Our mission is to work with passion and purpose every day to improve lives and we are looking for others who value this same pursuit.
**Why Worldwide**
We believe everyone plays an important role in making a world of difference for patients and their caregivers. From our hands-on, accessible leaders, to our cohesive and supportive teams, we are committed to enabling professionals from all backgrounds and experiences to succeed. We prioritize cultivating a diverse and inclusive environment that continues to promote collaboration and creativity. We are proud to be a workplace where people thrive by being themselves and are inspired to do their best work every day. Join us!
**What Clinical Payments Specialists do at Worldwide**
Responsible for end-to-end management of global Investigator payments for assigned studies. The Clinical Payments Specialist is responsible for the set-up, deployment, management, and close-out of the study payments solution
**What you will do**
Tasks may include but are not limited to:
- Understand global contract terms, budgets and payment schedules, ensuring that payments to investigative sites are aligned with the Clinical Trial Agreement.
- Perform payment reconciliations at mandated intervals.
- Complete analysis of budgeted versus actual spending for assigned projects and any other reporting needs as required.
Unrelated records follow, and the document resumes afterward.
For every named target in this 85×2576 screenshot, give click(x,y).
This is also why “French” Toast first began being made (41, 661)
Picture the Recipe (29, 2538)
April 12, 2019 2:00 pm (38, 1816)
Review and discuss with the project team.
- Develop and distribute consolidated monthly payment reports detailing the status of paid/unpaid sites in the assigned study (s)
**What you will bring to the role**
- Strong interpersonal skills in a fast-paced and rapidly changing environment
- Ability to exercise independent judgment with sensitivity to decisions requiring supervisory approval
- Ability to handle multiple tasks, including rapid response in generating new documents, forms and tools
- Strong organizational skills, including ability to develop naming conventions and filing architecture
- Knowledge and understanding of ICH, GCP and FDA or EU directive regulations (as applicable) as well as local regulatory requirements
**Your experience**
- At least 2 years' experience with a CRO/Pharma Company in a relevant job involving qualitative data entry, data validation in Finance, Project Management or Contracts is preferred
- Four-year college curriculum or university degree OR
- Two-year college curriculum and one or more years experience in office administration or a similar position, OR
- English, written and spoken, advanced level
We love knowing that someone is going to have a better life because of the work we do.
Worldwide is an equal opportunity employer that is committed to enabling professionals from all backgrounds and experiences to succeed and, to that end, we prioritize attracting diverse talent and cultivating an inclusive environment that encourages collaboration and creativity. We know that when our employees feel appreciated and included, they can be more creative, innovative, and successful. We're on a mission to hire the very best and are committed to creating exceptional employee experiences where everyone is respected and has access to equal opportunity. We provide equal employment opportunities to all employees and applicants regardless of race, color, ethnicity, ancestry, religion, national origin, gender, sex, gender identity or expression, sexual orientation, age, citizenship, marital or parental status, disability, military status, or other class protected by applicable law **.